Emitted before sending a websocket request.
Cancellable: False
Parameters:

  • request <Object> Instance of Request class
  • message <string> Websocket message

websocketsend

Emitted before sending a message to a websocket.
Cancellable: True
Parameters:

  • request <Object> Instance of Request class
  • message <string> Websocket message

formsubmit

Emitted before submitting a form.
Cancellable: False
Parameters:

  • request <Object> Instance of Request class
  • form <string> Css selector of the form element.

fillinput

Emitted before filling an input element.
Cancellable: True
Parameters:

  • element <string> Css selector of the input element

Example:

// Set a custom value to input field and prevent auto-filling
crawler.on("fillinput" (e, crawler) => {
  await crawler.page().$eval(e.params.element, input => input.value = "My Custom Value");
  return false;
});

newdom

Emitted when new DOM content is added to the page.
If false is returned the new element won't be crawled.
Triggered only while crawling.
Cancellable: True
Parameters:

  • rootNode <string> Css selector of the root element
  • trigger <string> Css selector of the element that triggered the DOM modification

Example:

// Find links within the newly added content
crawler.on("newdom", (e, crawler) => {
  const selector = e.params.rootNode + " a";
  crawler.page().$$eval(selector, links => {
    for(let link of links)
      console.log(link);
  });
});

navigation

Emitted when the browser tries to navigate outside the current page.
Cancellable: False
Parameters:

  • request <Object> Instance of Request class

domcontentloaded

Emitted when the DOM is loaded for the first time (on page load).
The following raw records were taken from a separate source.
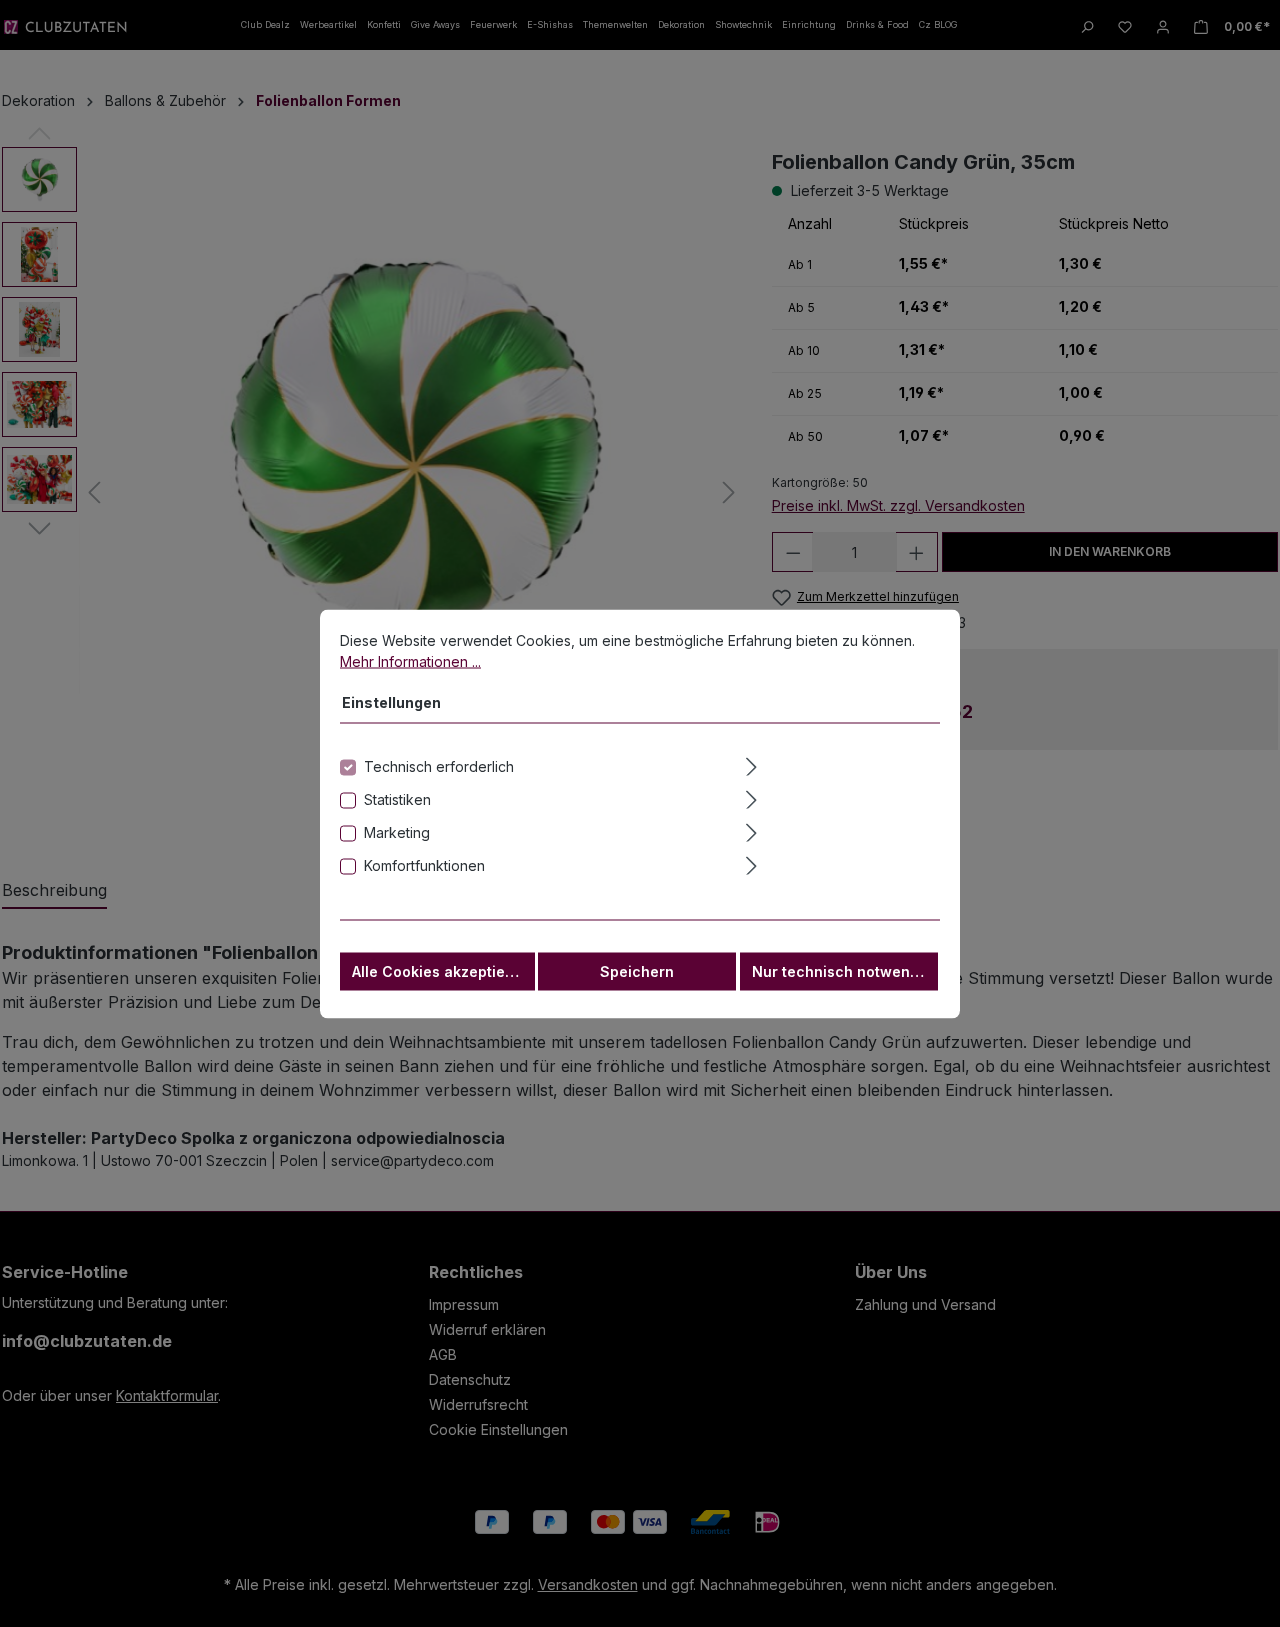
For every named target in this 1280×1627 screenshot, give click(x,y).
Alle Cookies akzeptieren (440, 970)
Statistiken (397, 798)
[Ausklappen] (841, 763)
This event must be registered before load() Cancellable: False
Parameters: None

redirect

Emitted when a redirect is requested.
Cancellable: True
Parameters:

  • url <string> Redirect URL

earlydetach

Emitted when an element is detached before it has been analyzed.
Cancellable: False
Parameters:

  • element <string> Css selector of the detached element

triggerevent

Emitted before triggering an event. This event is available only after start()
Cancellable: True
Parameters:

  • element <string> Css selector of the element
  • event <string> Event name

eventtriggered

Emitted after en event has been triggered. This event is available only after start()
Cancellable: False
Parameters:

  • element <string> Css selector of the element
  • event <string> Event name

crawlelement

Emitted when starting crawling a new element. Cancellable: False Parameters:

  • element <string> Css selector of the element
  • event <string> Event name

postmessage

Emitted when window.postMessage is called. Cancellable: True Parameters:

  • destination <string> Css selector of the destination of the message
  • message <Object> Message
  • targetOrigin <string> targetOrigin
  • transfer <Object> transfer

Object: Request

Object used to hold informations about a request.
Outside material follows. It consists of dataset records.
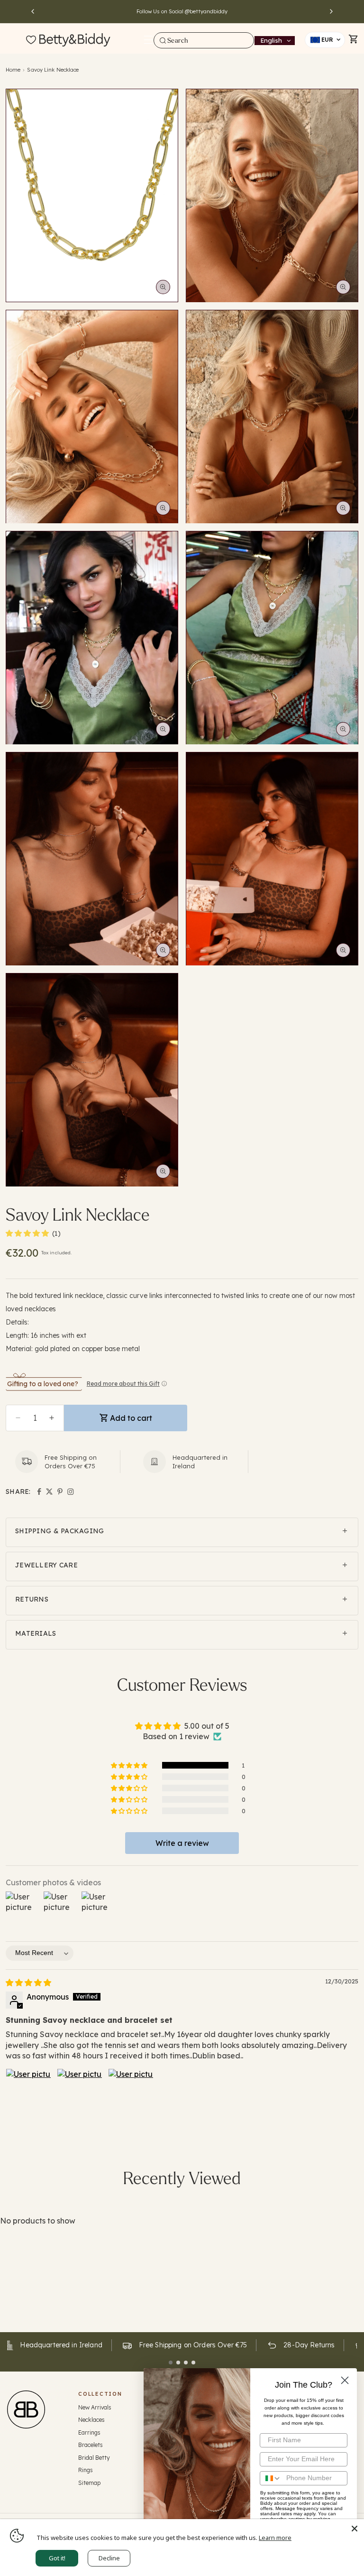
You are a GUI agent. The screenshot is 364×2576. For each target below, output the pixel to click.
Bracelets (90, 2444)
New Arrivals (94, 2407)
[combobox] (204, 40)
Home (13, 69)
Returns (31, 1599)
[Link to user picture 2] (79, 2091)
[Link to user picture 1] (28, 2091)
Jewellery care (46, 1565)
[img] (28, 1982)
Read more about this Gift (123, 1383)
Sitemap (89, 2482)
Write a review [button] (182, 1843)
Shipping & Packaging (59, 1531)
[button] (148, 40)
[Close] (354, 2528)
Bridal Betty (94, 2457)
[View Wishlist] (31, 40)
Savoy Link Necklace (53, 69)
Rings (85, 2470)
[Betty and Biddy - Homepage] (74, 39)
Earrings (89, 2432)
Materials (35, 1633)
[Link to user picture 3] (131, 2091)
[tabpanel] (184, 2345)
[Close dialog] (345, 2380)
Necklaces (91, 2419)
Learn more (275, 2537)
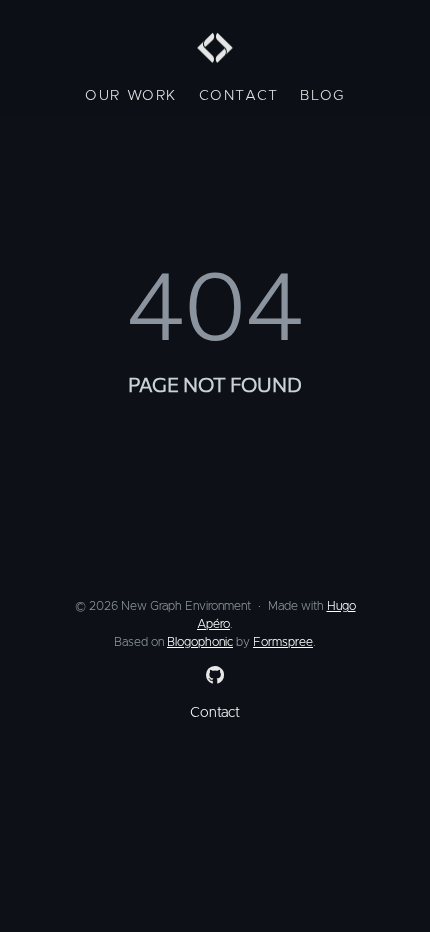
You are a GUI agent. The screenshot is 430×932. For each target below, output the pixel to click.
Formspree (283, 642)
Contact (239, 96)
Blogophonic (200, 642)
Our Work (131, 96)
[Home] (215, 50)
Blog (322, 96)
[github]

  • type <string> Type of request. It can be: link, xhr, fetch, websocket, jsonp, form, redirect
  • method <string> Http Method
  • url <string> URL
  • data <string> Request body (usually POST data)
  • trigger <string> Css selector of the HTML element that triggered the request
  • extra_headers <Object> Extra HTTP headers
  • timestamp <Number> Timestamp of the request

Object: Custom UI

Object used to configure the custom UI (the interface with the browser's extension). The browser's extension can be generated with npx htcrawl lib scaffold <dir>.

  • extensionPath <sting> The path to the extension's folder
  • UIMethods <Function> A function that is evaluated in the page's context that is used to set up the methods that are invoked from the browser's extension. It takes the UI object as parameter.
  • events <object> Object containing the events that are triggered from the methods defined in 'UIMethods'

Object UI

Object that can be extended with custom methods. It resides in the context of the page.
By default, it contains two properties:

  • dispatch <Function> Dispatch a message to the crawler (node-side)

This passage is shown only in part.